On August 20, they held the concert Boo Boo Summer 3 at Shibuya WWW. Their second joint tour, Family Butchers: Road to Zepp Haneda, was held from September to October with Suichū, Sore wa Kurushī, Wagamama Rakia, Nichome no Sakigake Coming Out, Metamuse, Clitoric Ris, Mapa, and Narlow. The Suck of Full Monty Tour also took place from September to October. Their third studio album, Rawpig, was released on October 25. On December 27, they held an end of year concert at Spotify O-West called Boonenkai.

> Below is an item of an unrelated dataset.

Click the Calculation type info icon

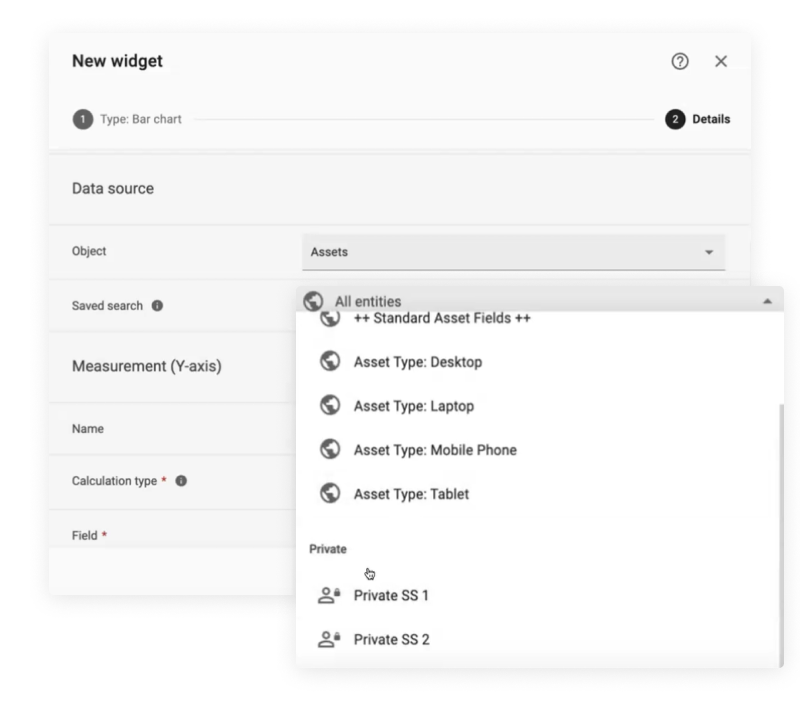click(182, 481)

===2024–present: Return to indie===
From January to March 2024, they held the Dirty Epic Tour. On February 28, they released their ninth single, "Machi Underworld" (街underworld). On June 12 and 15, they held the Boo Boo Summer 4 concerts in Tokyo and Osaka. They released their second EP, Ichi Milli Demo (1ミリでも) on July 17. From July to August, they held the Saredo, Yoru wa Akeru Tour (されど、夜は明ける Tour). At the final date of the tour, Piggs announced that they would leave major label Ariola Japan and return to their independent label PourPourLand. On October 30, they released their tenth single, "Superbad". In November, they held the Boo Boo Zoo Tour.

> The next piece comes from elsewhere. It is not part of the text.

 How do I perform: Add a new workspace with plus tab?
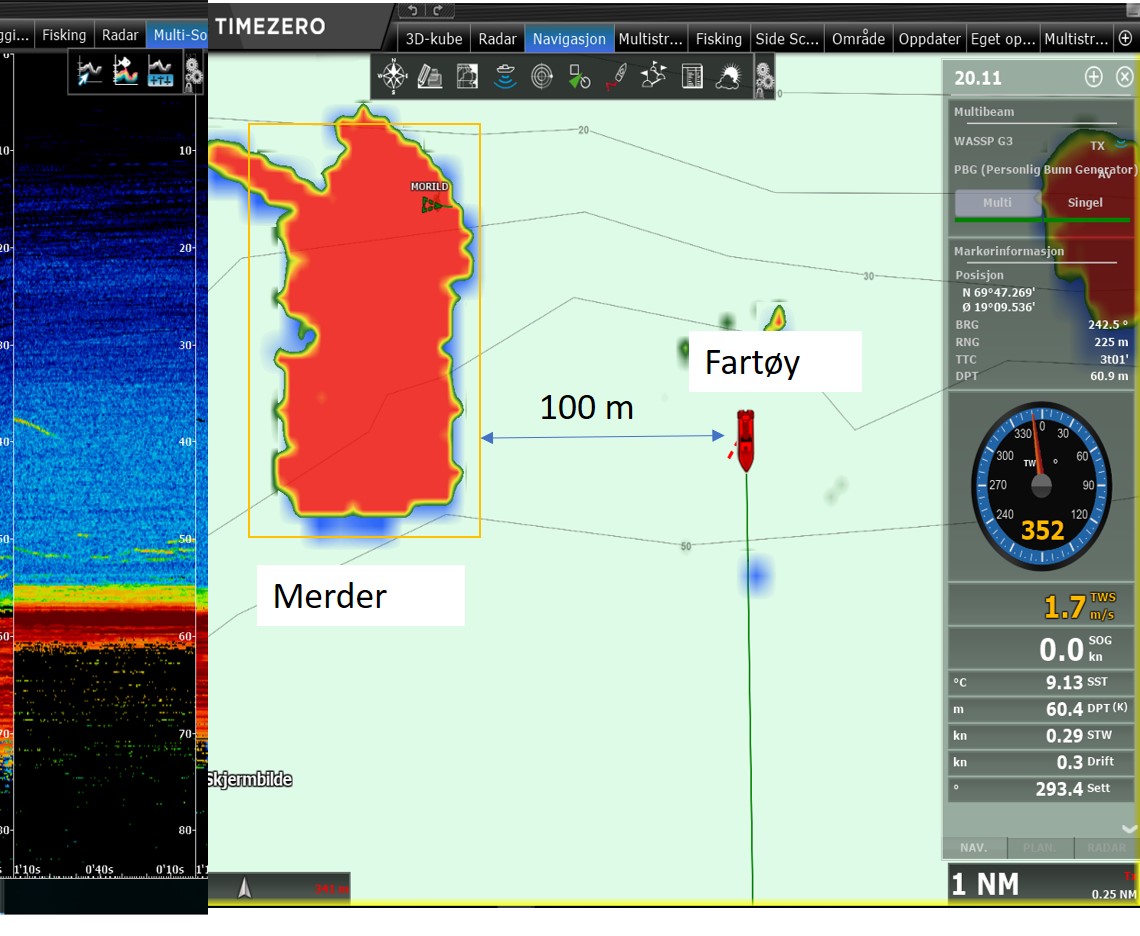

Their eleventh single, "Ikite Kaeru, Bakka." (生きて帰る、ばっか。), was released on February 26, 2025. On June 6, Piggs performed alongside Mapa and ZOCX at WACK in the UK Vol. 6 which took place at The Underworld in London. Pour Lui graduated from Piggs on November 29.

==Members==
===Current===
- Ban-Ban (バンバン)
- Shellme (シェルミー)
- Kinchan (キンチャン)
- Bibi (ビビ)
- Su-ring (スーリン)
===Former===
- Umi (ウミ)
- Chiyo-P (チヨピー)
- Pour Lui (プー・ルイ)

==Discography==
===Studio albums===

| Title | Album details | Peak positions |  |
| JPN Oricon | JPN Billboard |
| Hallo Piggs | Released: July 1, 2020; Label: PourPourLand; Formats: CD, digital download; | 43 | 95 |
| Juicyy | Released: December 22, 2021; Label: PourPourLand; Formats: CD, digital download; | 24 | 20 |
| Rawpig | Released: October 25, 2023; Label: Ariola Japan; Formats: CD, digital download; | 15 | 13 |
| Piggs Rebellion (ピグス・リベリオン) | Released: April 1, 2026; Label: PourPourLand; Formats: CD, digital download; | 16 | — |

===Extended plays===

| Title | EP details | Peak positions |  |
| JPN Oricon | JPN Billboard |
| 5 Kill Stars | Released: December 16, 2020; Label: PourPourLand; Formats: CD, digital download; | 29 | 35 |
| Ichi Milli Demo (1ミリでも) | Released: July 17, 2024; Label: PourPourLand; Formats: CD, digital download; | 10 | 14 |

===Singles===

Title: Year; Peak positions; Album
JPN Oricon: JPN Billboard
"T.A.K.O": 2021; 9; —; Juicyy
"Visitor": 12; —
"Chīsana Sakebi" (小さな叫び): 2022; 5; —; Non-album singles
"Buta Hankotsu Seishin-Ron" (豚反骨精神論): 8; —
"Burning Pride": 99
"Makenna Baby" (負けんな Baby): 2023; 7; —; Rawpig
"Boo!Shut": 9; —
"You Know Me": 7; —
"Machi Underworld" (街underworld): 2024; 12; —; Non-album singles
"Superbad": 14; —
"Ikite Kaeru, Bakka." (生きて帰る、ばっか。): 2025; 16; —
"—" denotes a recording that did not chart or was not released in that territory.